*** Given information ***

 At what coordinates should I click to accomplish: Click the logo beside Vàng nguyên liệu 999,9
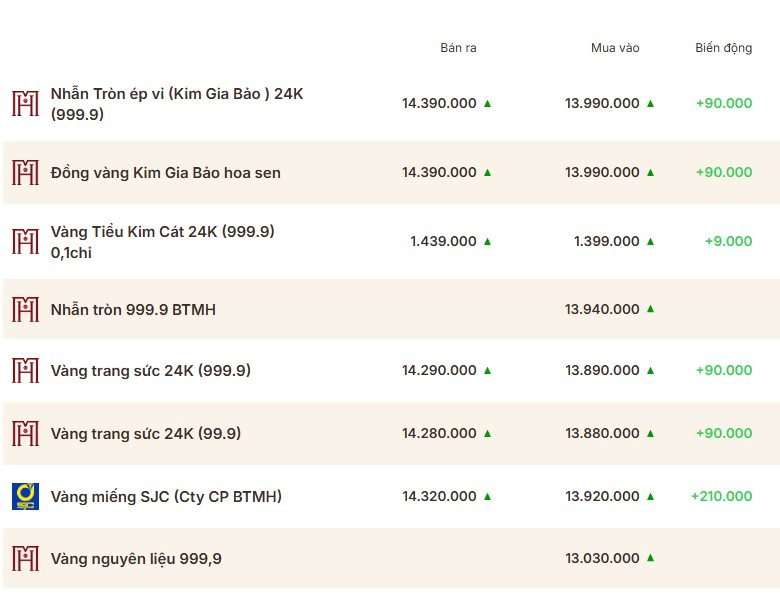(25, 558)
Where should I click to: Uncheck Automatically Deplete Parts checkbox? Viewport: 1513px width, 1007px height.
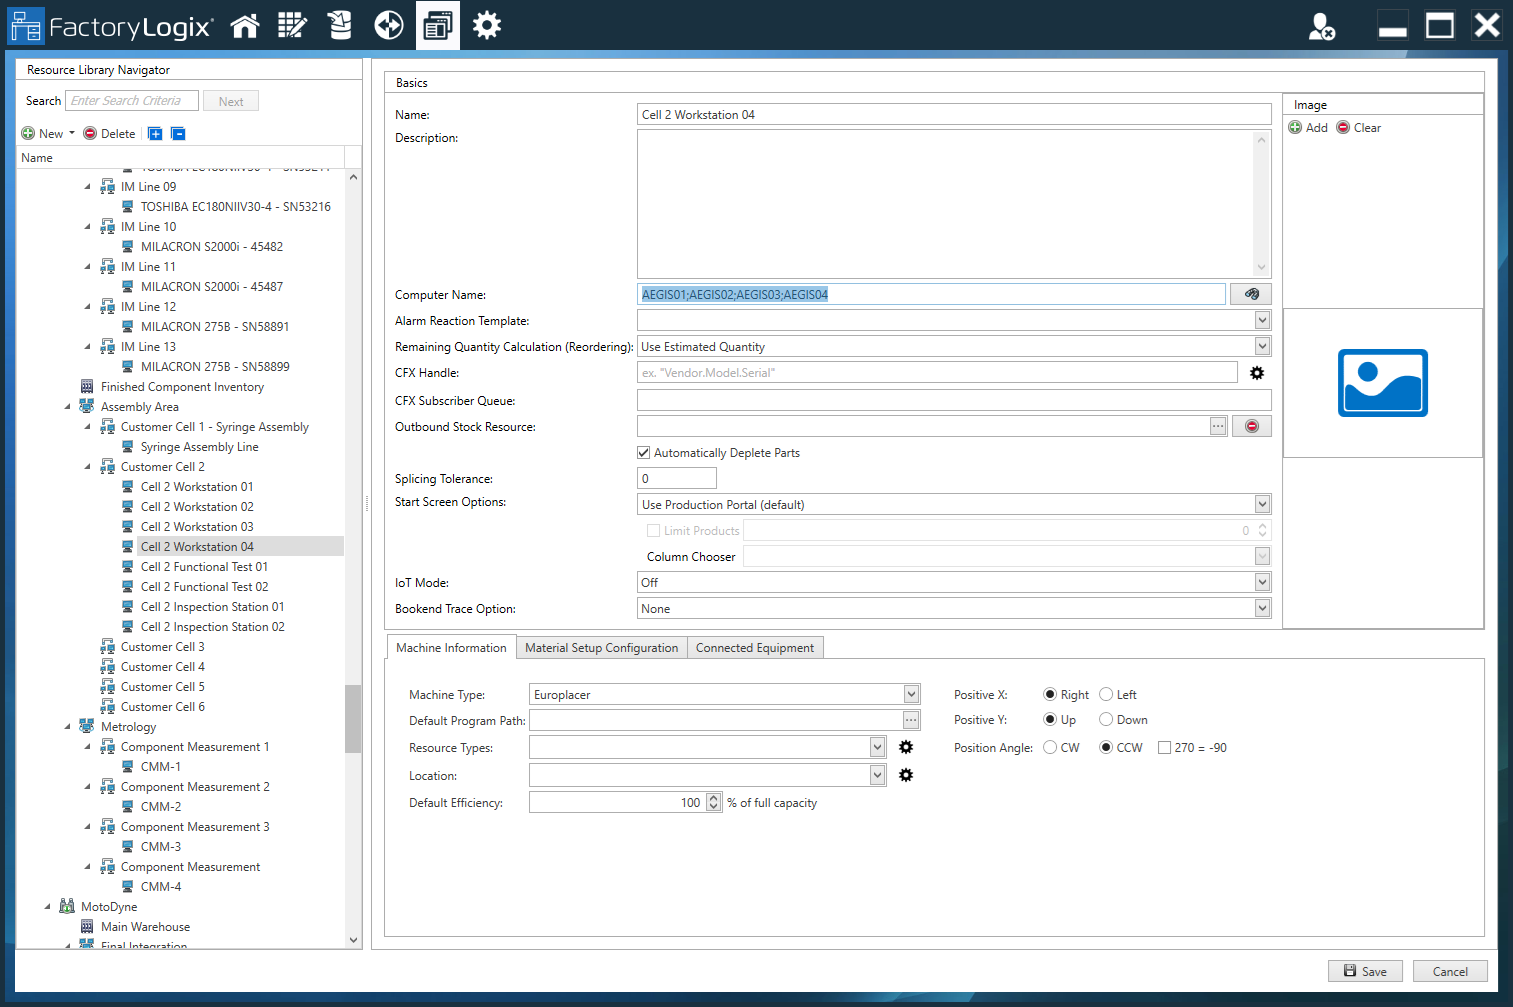(x=644, y=453)
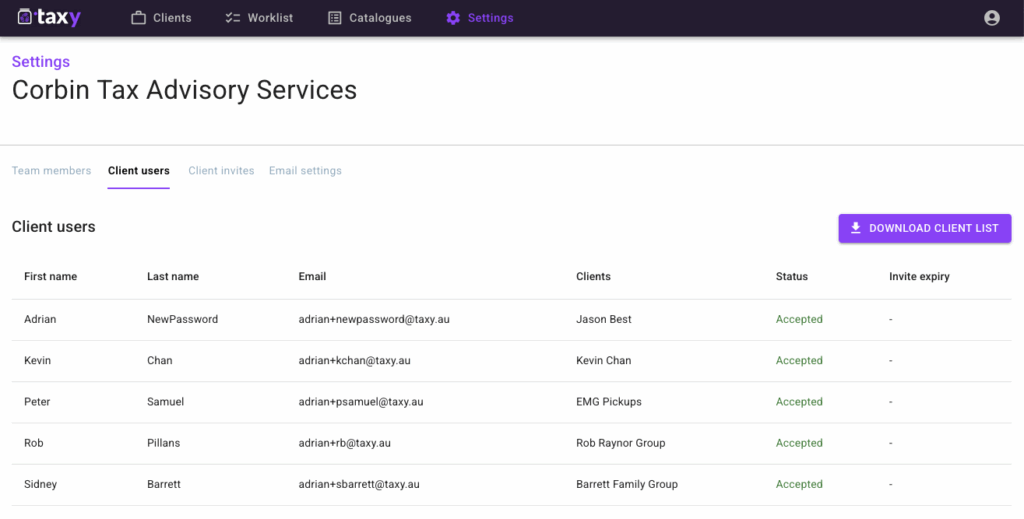1024x519 pixels.
Task: Click the Settings breadcrumb link
Action: coord(41,62)
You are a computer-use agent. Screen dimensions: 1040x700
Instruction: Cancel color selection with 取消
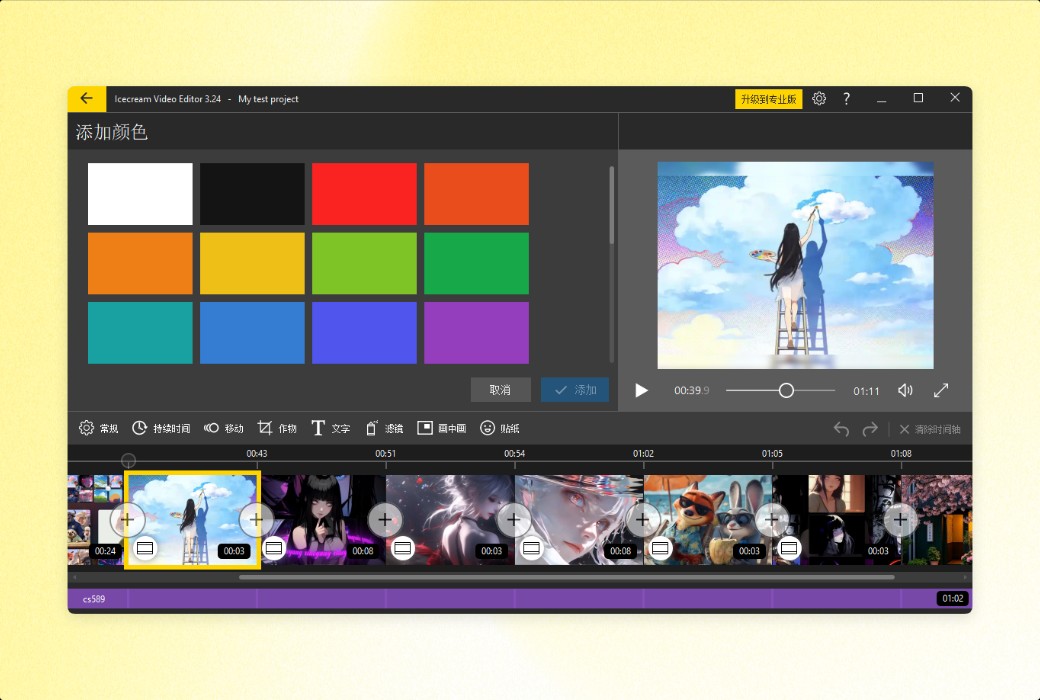[x=500, y=390]
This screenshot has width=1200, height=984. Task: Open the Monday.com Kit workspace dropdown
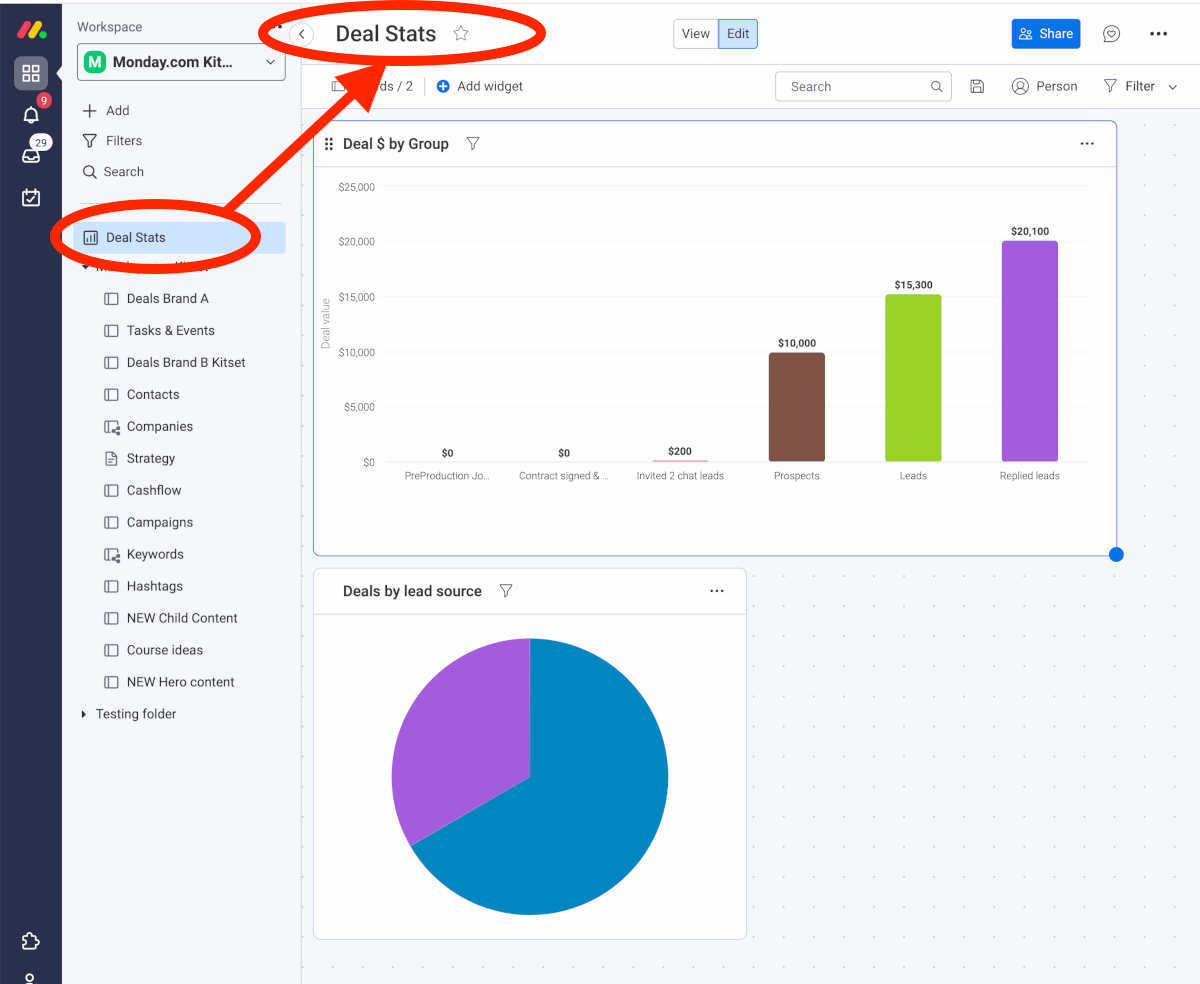click(x=181, y=62)
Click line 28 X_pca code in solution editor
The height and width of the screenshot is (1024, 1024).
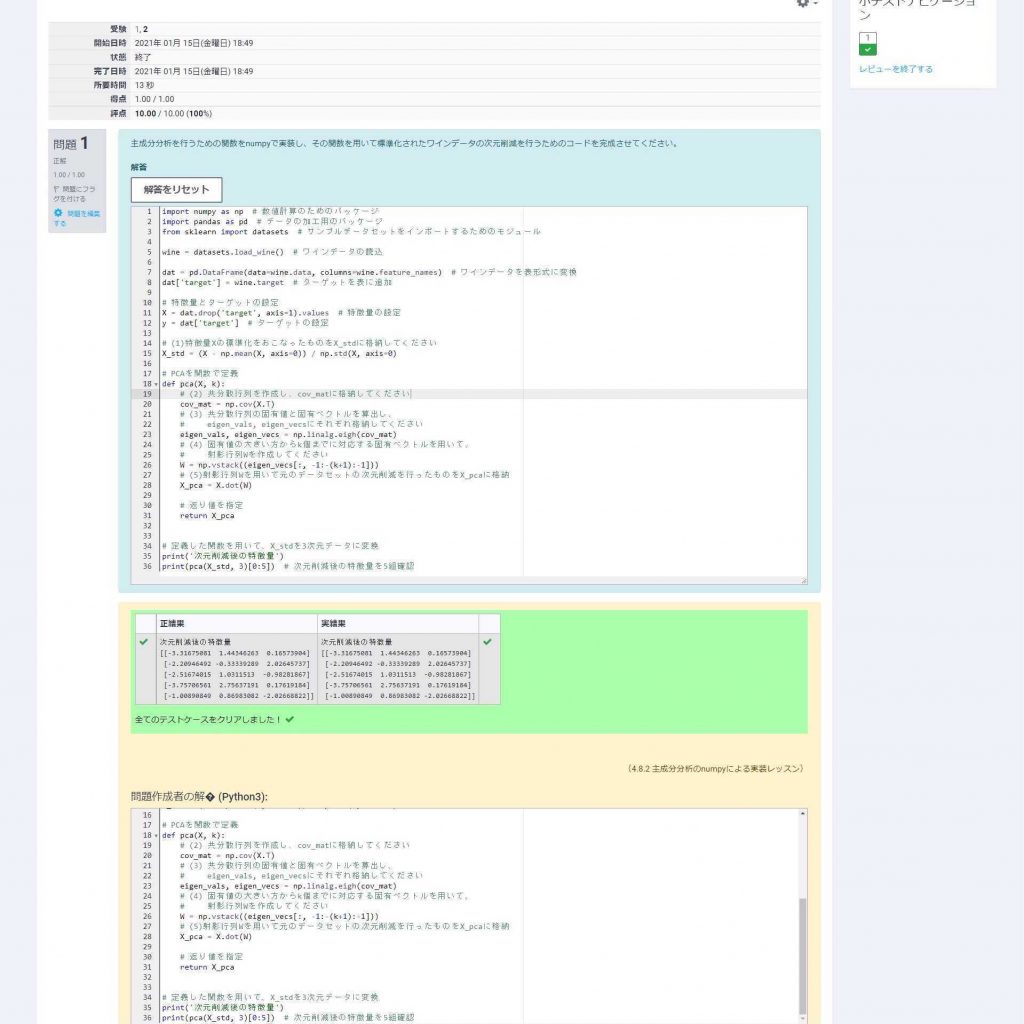pyautogui.click(x=215, y=937)
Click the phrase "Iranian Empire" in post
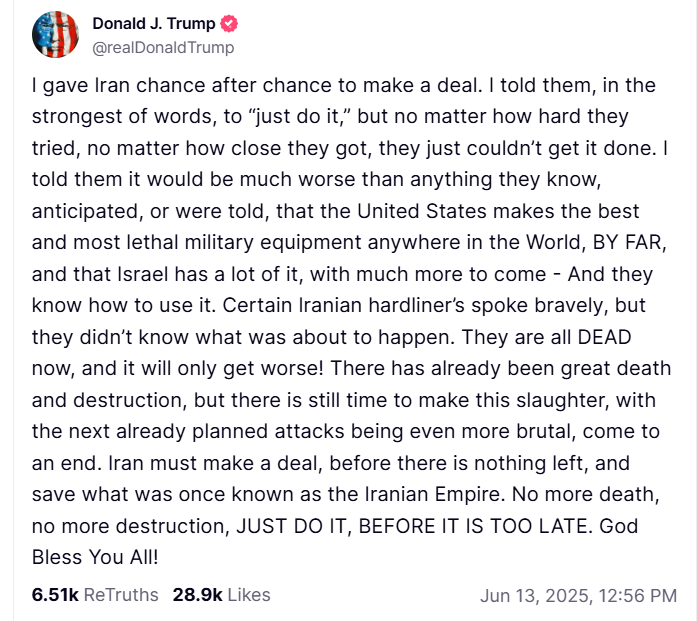The height and width of the screenshot is (621, 697). coord(435,494)
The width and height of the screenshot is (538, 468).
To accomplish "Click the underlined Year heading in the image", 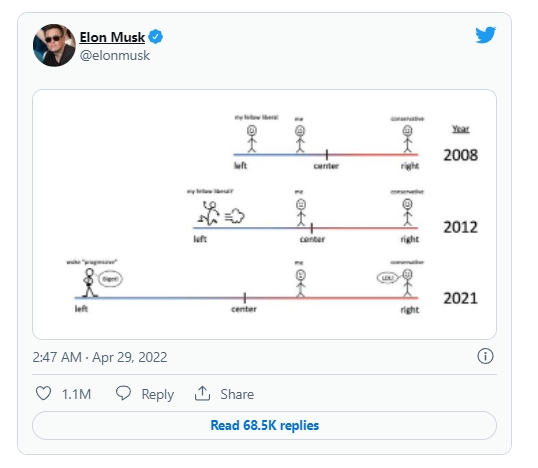I will [460, 129].
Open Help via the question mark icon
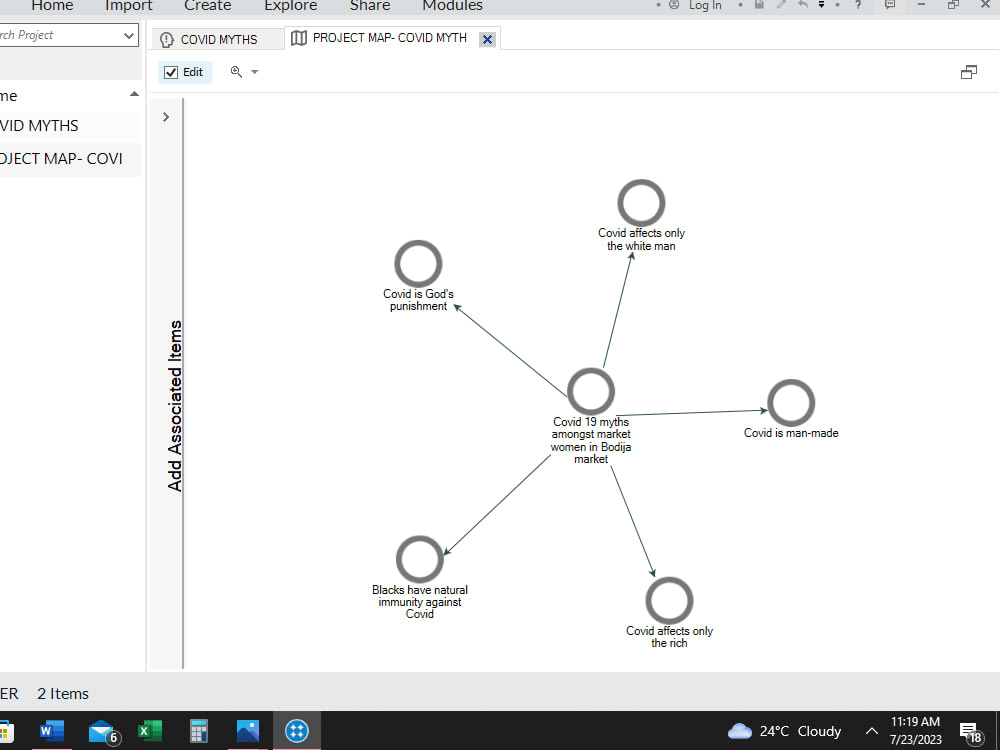1000x750 pixels. tap(858, 5)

*** End of Given information ***

* _Task prompt_
Write out exactly the run of lines above that starts at the line containing "Click line 28 X_pca code in solution editor" and ends at the line containing "The width and". Include both, and leave the pictures out.

* _Answer area_
Click line 28 X_pca code in solution editor
The height and width of the screenshot is (1024, 1024).
pyautogui.click(x=215, y=937)
Click the phrase "Iranian Empire" in post
The height and width of the screenshot is (621, 697). coord(435,494)
The width and height of the screenshot is (538, 468).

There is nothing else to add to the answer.